Problem description. From the line that contains "Viewport: 1259px width, 595px" through the last line of the data, copy everything exactly and nothing else, omitting the pictures.

Data in this exercise.
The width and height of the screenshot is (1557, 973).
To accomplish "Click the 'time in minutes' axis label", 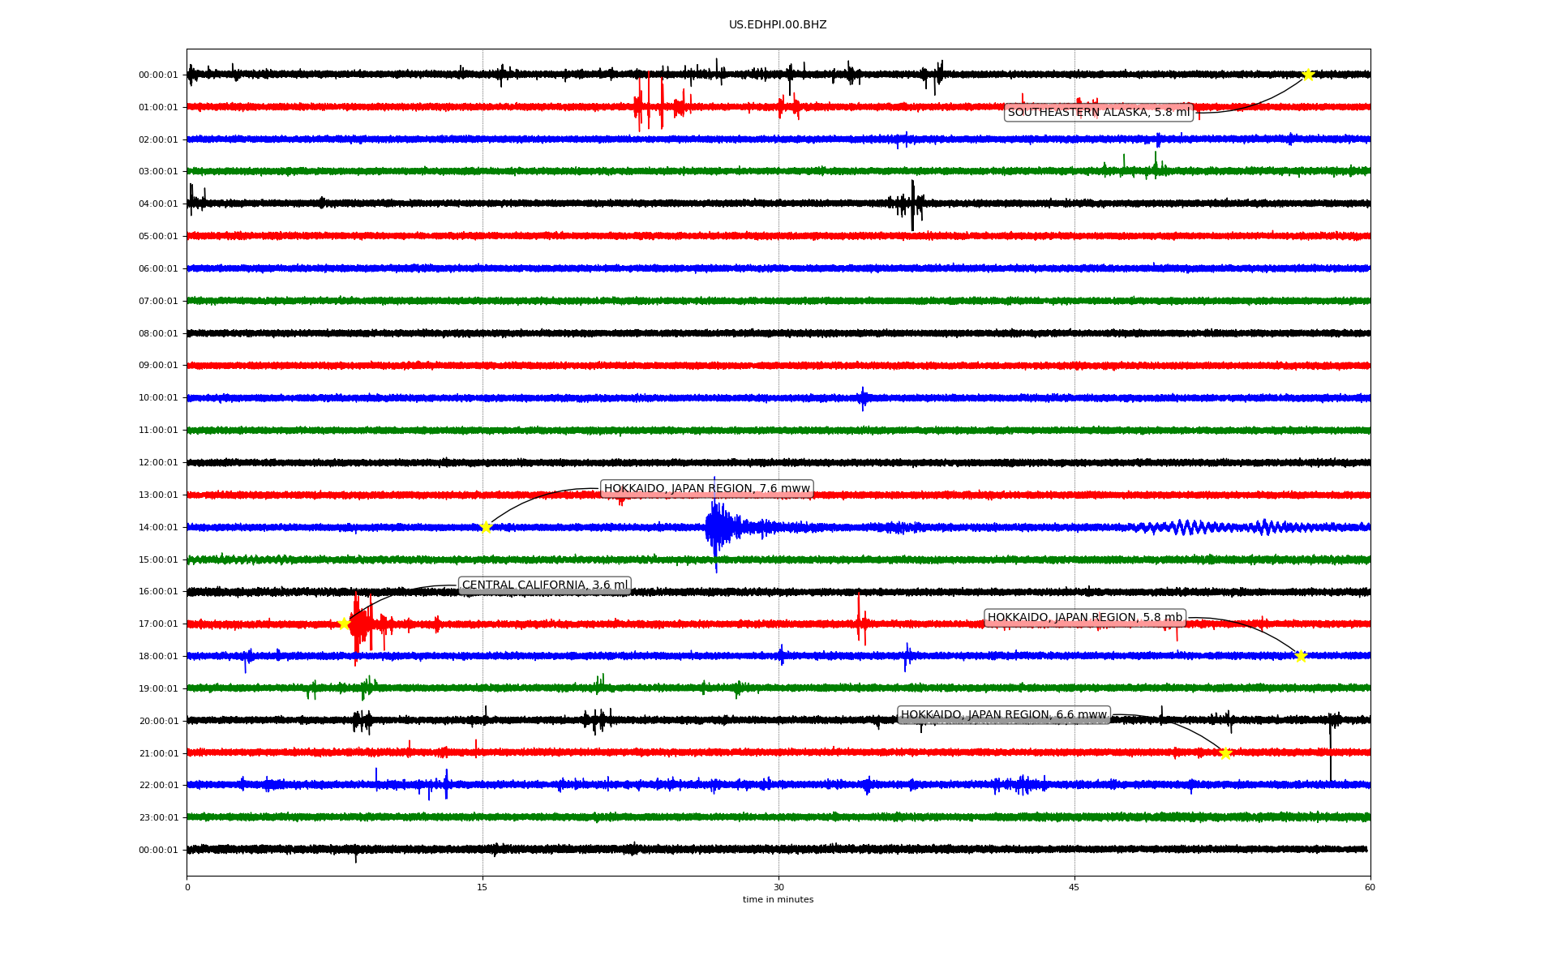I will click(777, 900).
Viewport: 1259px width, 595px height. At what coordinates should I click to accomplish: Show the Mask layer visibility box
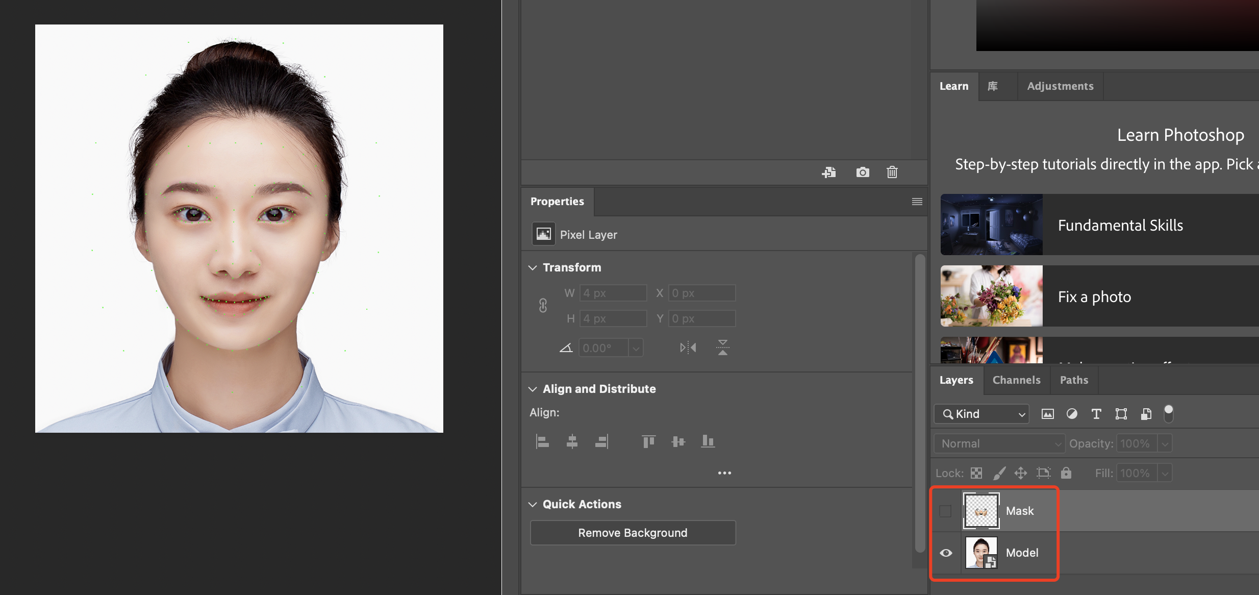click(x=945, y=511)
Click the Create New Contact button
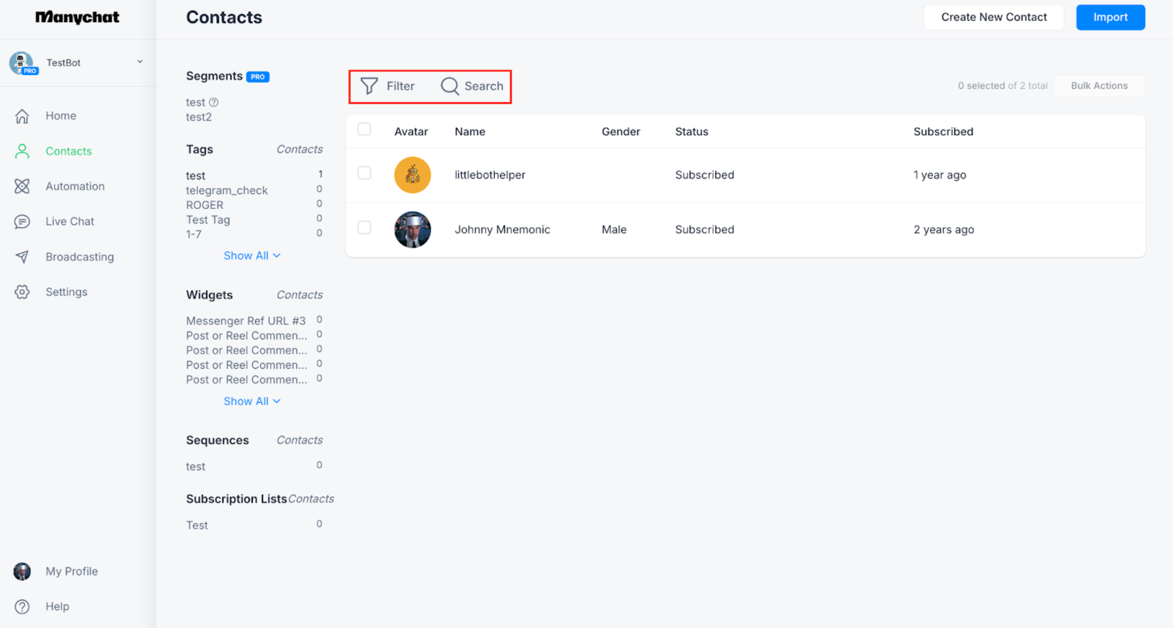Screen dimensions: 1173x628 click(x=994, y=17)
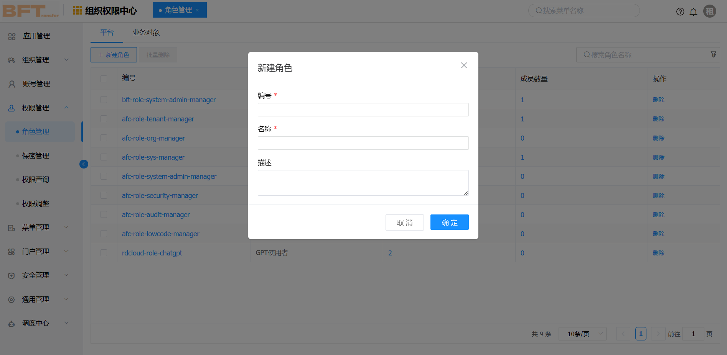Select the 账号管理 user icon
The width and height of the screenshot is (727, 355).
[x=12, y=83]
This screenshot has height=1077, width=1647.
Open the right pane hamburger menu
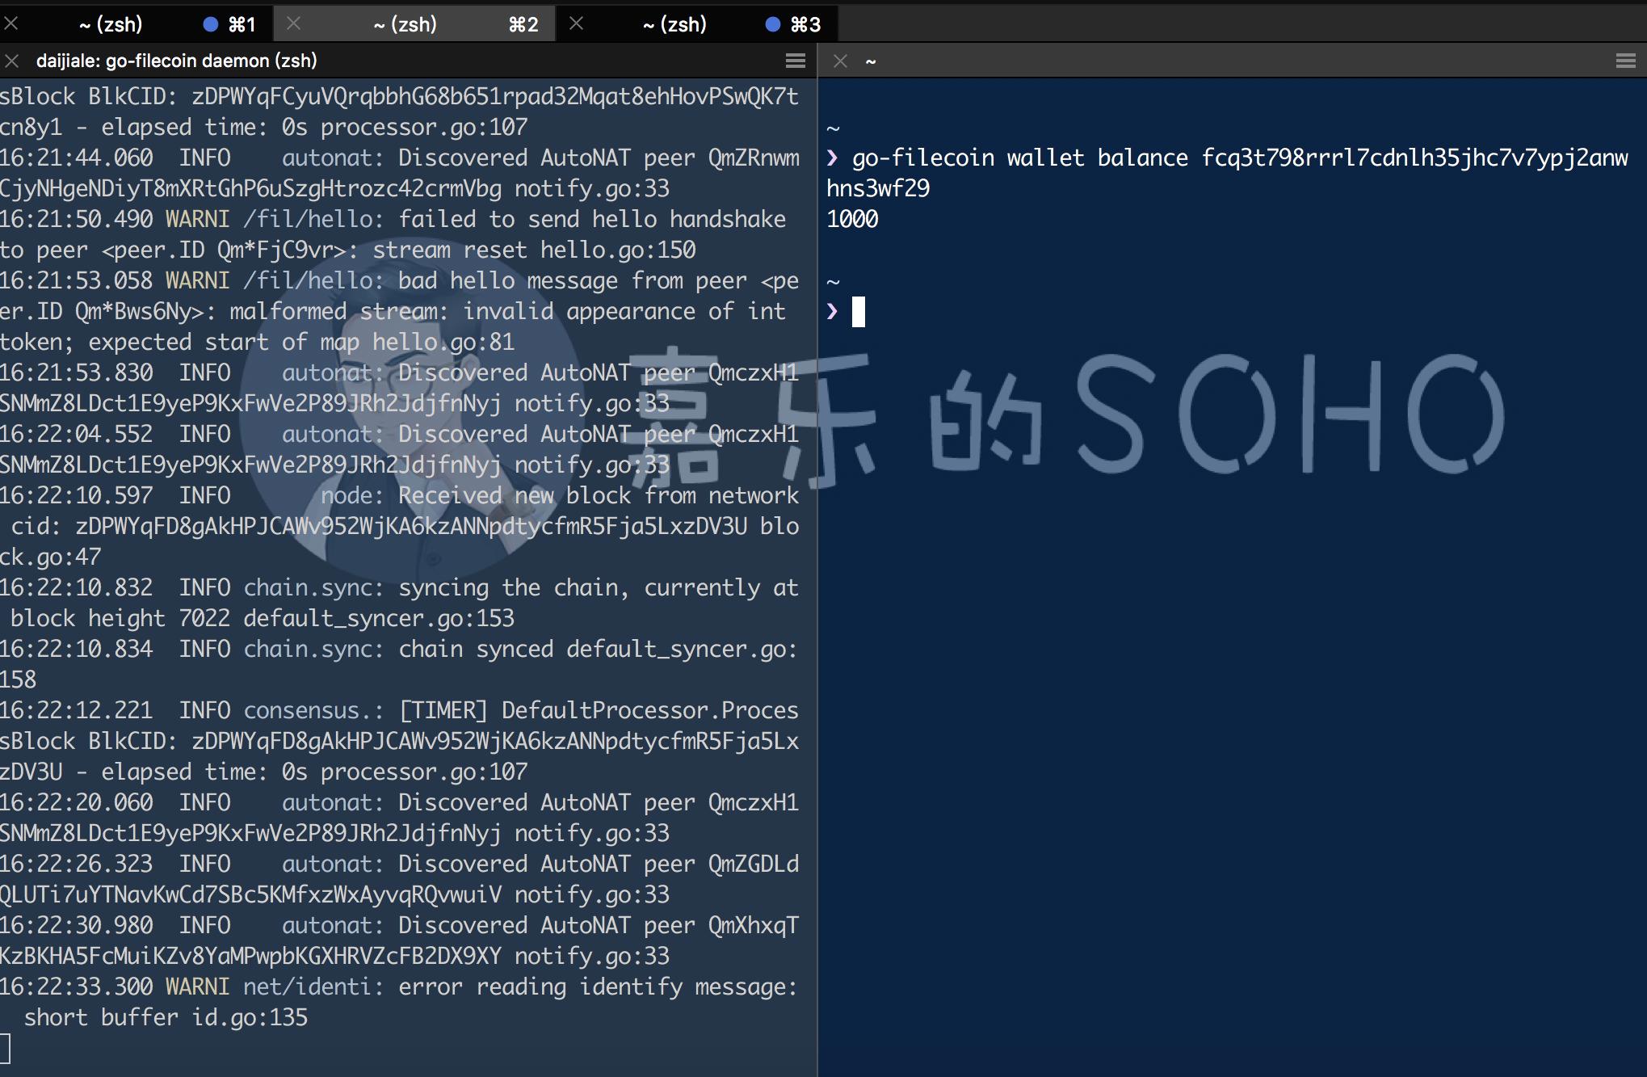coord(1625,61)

Task response.
Viewport: 1259px width, 595px height. At what coordinates should I click to accomplish: Show the Mask layer visibility box
click(x=945, y=511)
Click the Create New Contact button
Screen dimensions: 1173x628 click(x=994, y=17)
Select the 账号管理 user icon
The width and height of the screenshot is (727, 355).
[x=12, y=83]
This screenshot has height=1077, width=1647.
Open the right pane hamburger menu
coord(1625,61)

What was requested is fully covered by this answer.